A avaliação é muito mais positiva no caso de Hong Kong. Ao contrário do Brasil, o governo agiu de forma transparente em reação ao que chamou de "jugo duplo" especulativo, contra a moeda e a Bolsa. Era uma manobra em que especuladores, apostando na baixa da moeda e da Bolsa, espalhavam rumores e faziam fortes compras nos dois mercados. Sabiam que o sistema cambial de "currency board" (idêntico ao argentino) obrigaria o governo a subir juros para defender a moeda e, com isso, a Bolsa cairia, gerando lucro nas duas pontas.
É um jogo arriscado, lembra o estudo, já que, se outros investidores o percebessem, poderiam forçar os especuladores na posição contrária. Só funcionaria no ambiente de pressão da época, quando os fundamentos da economia de Hong Kong haviam se deteriorado.

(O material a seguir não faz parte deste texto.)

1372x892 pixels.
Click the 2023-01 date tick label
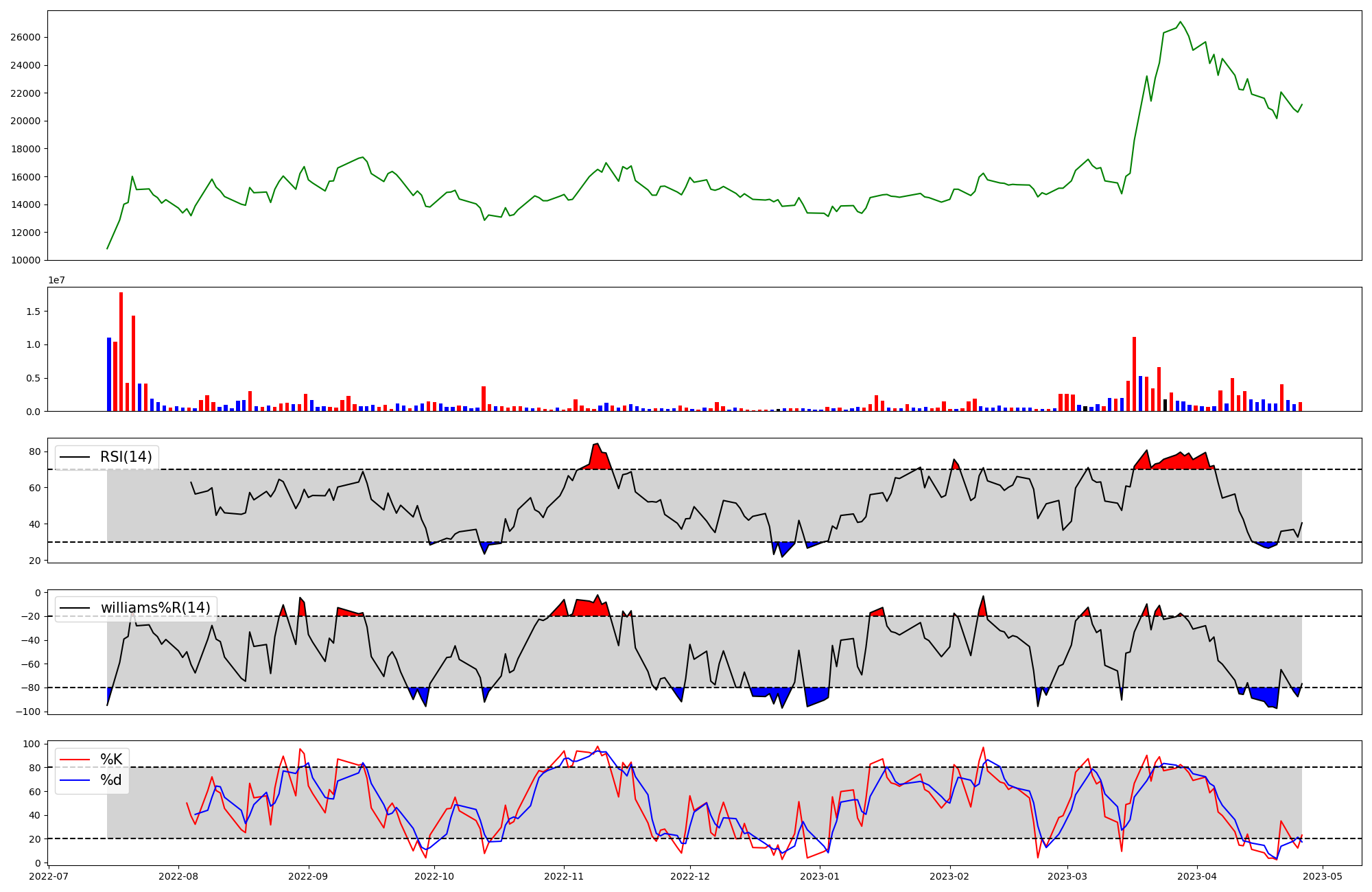820,876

Ao perceber a manobra, o governo comprou US$ 15 bilhões na Bolsa, entre 14 e 28 de agosto, equivalente de 20% a 35% do movimento do índice. A Bolsa se sustentou e, de setembro de 98 a junho de 99, o índice subiu 85%, gerando um bom lucro para o governo. A transparência ajudou a minimizar os impactos negativos sobre a percepção de risco. O governo planeja vender dois terços das ações que comprou na forma de um fundo que seguirá o índice da Bolsa. Até lá, a administração das ações segue regras estritas e públicas.